Last winter, the Ontario Human Rights Tribunal issued a decision finding that an employer School Board had violated the Code by failing to accommodate an employee with a disability. The case was called Fair v. Hamilton-Wentworth District School Board. The case was unremarkable from a legal perspective, although it was notable that the discrimination had taken place nearly a decade earlier.
This week, the Tribunal issued its remedial order. Here it is. This decision is a bit of a surprise, given the magnitude of the award, though that is a function of the long period of time it took to litigate the matter, rather than any shocking application of remedial principles.
See what you think.
The Employee (F) filed her complaint in 2004. She alleged that the employer had discriminated against her on the basis of disability by failing to accommodate her and then dismisses her in July 2004. F suffered from an anxiety disorder that was exasperated by her job, which potentially exposed her to personal liability under health and safety legislation relating to the treatment of asbestos. Her doctor said she could work in a job not related to health and safety, and that did not expose her to this liability.
On a number of occasions, the employer refused to provide the employee with reasonable information necessary for the accommodation process, such as a list of the ‘essential duties’ of jobs. The employer stalled and refused to meet the employee and other representatives who wanted to explore accommodation possibilities. The employer attempted to influence the expert preparing a report on the employee’s restrictions by badmouthing the employee.
The Tribunal found that the employer did not exhaust its efforts to find a suitable alternative or accommodated job. There was available positions that were suitable for accommodation that the employer did not consider or test. However, rather than place her in one of these accommodated jobs, the employer fired her.
The Tribunal was guided by the golden rule of remedies, which is to put the aggrieved party back into the position they would have been in but for the illegal conduct.

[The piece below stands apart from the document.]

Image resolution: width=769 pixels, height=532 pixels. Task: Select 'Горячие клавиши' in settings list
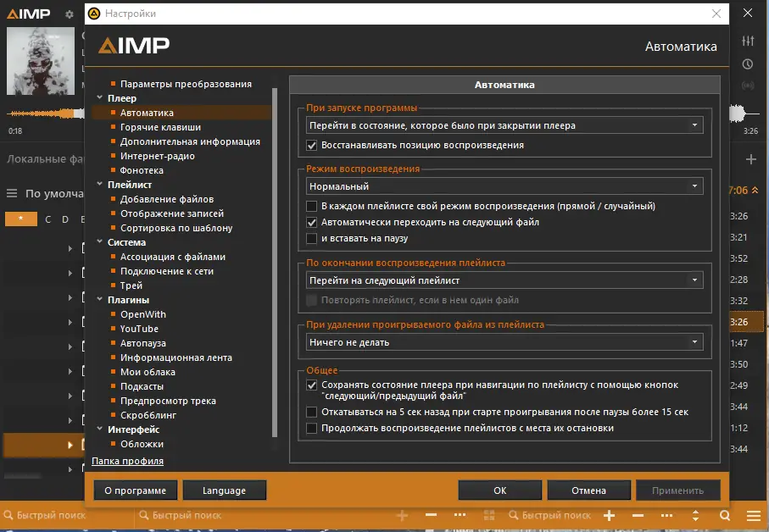pyautogui.click(x=161, y=126)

Reinstatement: Nearly 9 years have passed since the dismissal. During that time, the employee has found jobs, but none as good as the one she had or would have had if she had been accommodated. The employee had requested reinstatement in the application, and she still wanted that. The employer objected, arguing that it would be unfair to order reinstatement after 9 years:
The [employer] submitted that it would be unfair to order reinstatement in light of the length of time which has passed. The applicant’s employment was terminated in July 2004; it is now 2013, approximately eightand a half years later. The delay cannot be attributed to the applicant. She filed a human rights complaint in November 2004, four months after her employment was terminated. The complaint had not been dealt with by the Commission by 2008, and therefore the applicant applied to this Tribunal in May 2009. …The delay in processing the application since May 2009 has not been unreasonable, in light of the complexity of the issues.
The Tribunal orders the employee reinstated to a job she can perform at the level she was at when she was fired, with lost seniority and whatever benefits she would have earned over the 9 years. The proper analogy was a labour arbitration in a unionized workplace, where reinstatement is the usual order when a termination is found to have been improper.
Training: Since the employee’s skills will have fallen behind during the almost 9 years since her dismissal, the employer was ordered to provide up to 6 months training to prepare her for whatever job they find for her within the acceptable range of jobs
Lost Wages: The employee here lost wages from June 2003 (the date an acceptable accommodated job became available) to the the date of her reinstatement in 2013. In this case, that amounted to over $400,ooo in lost wages. The employee submitted detailed records of her job searches over the year, so there was no failure to mitigate.
Lost Benefits and Pension Contributions: The employer was ordered to make the employee whole for all contributions to pensions and benefits that she did not receive, but would have received has she been employed throughout.
Tax Implications: On the theory that the employee would have paid less tax had she received her wages on a regular basis rather than as a one time giant sum, the employer was ordered to calculate and reimburse the employee for any extra taxes paid.
Injury to Dignity, Feelings, and Self-Respect: This is a common head of damage in human rights cases. The Tribunal orders an additional $30,000.
Questions for Discussion
The remedy is very costly to the employer due to the length of time it took to litigate the case and get a decision. Do you think it is unfair to the employer that the size of the remedy is linked to the capacity of the Tribunal to complete hearings?
The employer was aware throughout the extended period that reinstatement and back wages could be ordered if a violation of the Code was found. It could have offered to reinstate the employee at any time. Does this influence how you feel about Question 1?
Do you think reinstatement is an appropriate remedy when a decade has passed?
Courts do not order reinstatement when nonunion employees are wrongfully dismissed. One reason why is that courts said it was impractical to order contracting parties to continue a contract after trust and confidence has been lost. Why do you think that human rights tribunals and labour arbitrators (in unionized settings) regularly reinstate employees who were unlawfully dismissed?